Sample Random Rows of Data Frame in R (2 Examples) | Select with Base R vs. dplyr Package
This tutorial illustrates how to select random rows in a data frame in the R programming language.
The article will consist of the following information:
- Construction of Example Data
- Example 1: Sample Random Rows of Data Frame with Base R
- Example 2: Sample Random Rows of Data Frame with dplyr Package
- Video & Further Resources
So without further ado, here’s the step-by-step process.
Construction of Example Data
In the examples of this tutorial, I’ll use the following data frame:
data <- data.frame(x1 = 1:5, # Create example data x2 = LETTERS[1:5], x3 = c(4, 1, 9, 0, 1)) data # Print example data
Table 1: Example Data Frame in R Programming Language.
Our data frame contains three columns and five rows. In the following, I’ll show you how to sample some rows of this data frame randomly.

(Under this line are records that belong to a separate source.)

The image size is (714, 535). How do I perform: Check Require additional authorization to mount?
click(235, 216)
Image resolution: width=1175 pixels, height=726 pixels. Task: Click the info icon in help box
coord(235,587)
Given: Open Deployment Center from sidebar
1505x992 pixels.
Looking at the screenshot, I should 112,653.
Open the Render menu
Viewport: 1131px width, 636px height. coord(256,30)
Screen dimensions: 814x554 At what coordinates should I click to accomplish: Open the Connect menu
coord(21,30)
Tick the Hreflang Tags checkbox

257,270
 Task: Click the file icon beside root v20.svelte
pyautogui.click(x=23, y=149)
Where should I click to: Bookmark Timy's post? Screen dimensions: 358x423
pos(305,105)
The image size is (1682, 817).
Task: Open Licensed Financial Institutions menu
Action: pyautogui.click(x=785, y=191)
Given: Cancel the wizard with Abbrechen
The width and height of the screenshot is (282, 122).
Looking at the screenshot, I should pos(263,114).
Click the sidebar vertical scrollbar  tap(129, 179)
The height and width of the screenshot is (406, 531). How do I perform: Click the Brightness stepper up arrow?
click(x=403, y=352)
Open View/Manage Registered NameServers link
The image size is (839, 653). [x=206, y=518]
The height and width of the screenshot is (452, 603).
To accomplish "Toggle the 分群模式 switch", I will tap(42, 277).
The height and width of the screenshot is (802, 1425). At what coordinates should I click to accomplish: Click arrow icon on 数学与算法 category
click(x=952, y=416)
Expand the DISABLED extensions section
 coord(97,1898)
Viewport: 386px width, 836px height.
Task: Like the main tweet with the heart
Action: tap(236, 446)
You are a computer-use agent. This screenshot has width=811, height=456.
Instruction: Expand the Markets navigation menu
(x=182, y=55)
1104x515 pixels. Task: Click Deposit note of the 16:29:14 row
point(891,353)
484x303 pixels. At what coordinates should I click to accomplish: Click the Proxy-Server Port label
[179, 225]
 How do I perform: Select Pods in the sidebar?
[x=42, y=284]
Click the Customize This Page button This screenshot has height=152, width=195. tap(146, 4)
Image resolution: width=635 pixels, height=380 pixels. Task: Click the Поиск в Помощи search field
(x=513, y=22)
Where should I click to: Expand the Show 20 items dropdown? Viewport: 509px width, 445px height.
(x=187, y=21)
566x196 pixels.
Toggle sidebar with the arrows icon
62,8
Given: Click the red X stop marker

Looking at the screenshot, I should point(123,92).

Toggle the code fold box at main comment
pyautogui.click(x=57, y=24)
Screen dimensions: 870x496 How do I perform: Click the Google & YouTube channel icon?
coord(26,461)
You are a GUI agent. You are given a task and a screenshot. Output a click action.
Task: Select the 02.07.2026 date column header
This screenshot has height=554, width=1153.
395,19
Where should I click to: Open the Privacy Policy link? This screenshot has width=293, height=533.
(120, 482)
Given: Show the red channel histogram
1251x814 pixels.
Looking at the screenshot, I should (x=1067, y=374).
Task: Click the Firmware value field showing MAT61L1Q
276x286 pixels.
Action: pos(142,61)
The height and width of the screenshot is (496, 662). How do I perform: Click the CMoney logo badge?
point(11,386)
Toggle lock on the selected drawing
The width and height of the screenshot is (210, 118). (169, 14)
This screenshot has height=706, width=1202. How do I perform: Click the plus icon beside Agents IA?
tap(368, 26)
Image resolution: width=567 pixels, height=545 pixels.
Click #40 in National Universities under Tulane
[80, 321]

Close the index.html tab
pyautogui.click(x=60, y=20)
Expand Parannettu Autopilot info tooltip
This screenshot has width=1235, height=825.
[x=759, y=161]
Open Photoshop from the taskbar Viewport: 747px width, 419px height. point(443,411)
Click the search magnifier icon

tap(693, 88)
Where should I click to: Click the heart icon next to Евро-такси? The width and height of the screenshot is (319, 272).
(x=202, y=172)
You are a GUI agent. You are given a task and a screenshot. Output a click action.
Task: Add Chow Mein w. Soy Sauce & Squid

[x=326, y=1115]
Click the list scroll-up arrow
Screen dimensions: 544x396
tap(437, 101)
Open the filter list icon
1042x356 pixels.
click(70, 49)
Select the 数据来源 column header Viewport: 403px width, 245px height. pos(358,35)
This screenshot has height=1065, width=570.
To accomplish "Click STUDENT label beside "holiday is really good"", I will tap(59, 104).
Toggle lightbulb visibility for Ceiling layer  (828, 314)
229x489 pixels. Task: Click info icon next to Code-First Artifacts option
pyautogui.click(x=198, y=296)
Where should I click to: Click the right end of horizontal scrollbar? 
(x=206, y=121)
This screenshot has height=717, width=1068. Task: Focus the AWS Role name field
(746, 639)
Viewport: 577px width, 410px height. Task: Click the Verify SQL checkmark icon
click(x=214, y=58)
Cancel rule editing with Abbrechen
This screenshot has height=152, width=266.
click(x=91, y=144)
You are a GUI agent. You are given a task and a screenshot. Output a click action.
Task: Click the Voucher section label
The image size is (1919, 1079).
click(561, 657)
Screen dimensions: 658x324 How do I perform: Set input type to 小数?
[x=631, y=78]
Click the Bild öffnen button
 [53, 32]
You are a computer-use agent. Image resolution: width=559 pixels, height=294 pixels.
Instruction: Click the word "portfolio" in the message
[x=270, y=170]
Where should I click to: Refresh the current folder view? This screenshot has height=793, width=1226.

Example 1: Sample Random Rows of Data Frame with Base R
First, let’s set a seed so that we are able to reproduce this example afterwards:
set.seed(12345) # Set seed for reproducibility
Now, we can draw a random sample of our data frame with the sample R function as follows:
data_s1 <- data[sample(1:nrow(data), 3), ] # Sample rows of data with Base R data_s1 # Print sampled data
Table 2: Sampled Data Frame by Rows in R Programming Language.
As you can see based on Table 2, our sampled data matrix contains three rows (i.e. two rows were removed).
You can read the previous code as follows:
- With data_s1 <- we specify that we want to store the sampled data in the data object data_s1.
- With [ … , ] we specify that we want to take a subset of the rows of our data.
- With sample( … ) we specify that we want to use the sample function of Base R.
- With 1:nrow(data), 3 we specify that we want to select three random values between 1 and the number of rows of our data frame.
That’s the solution, which is already provided with the base installation of R (or RStudio). However, some people prefer to use the dplyr package for data manipulation. I’m therefore going to show you next, how to take a subsample based on the dplyr environment.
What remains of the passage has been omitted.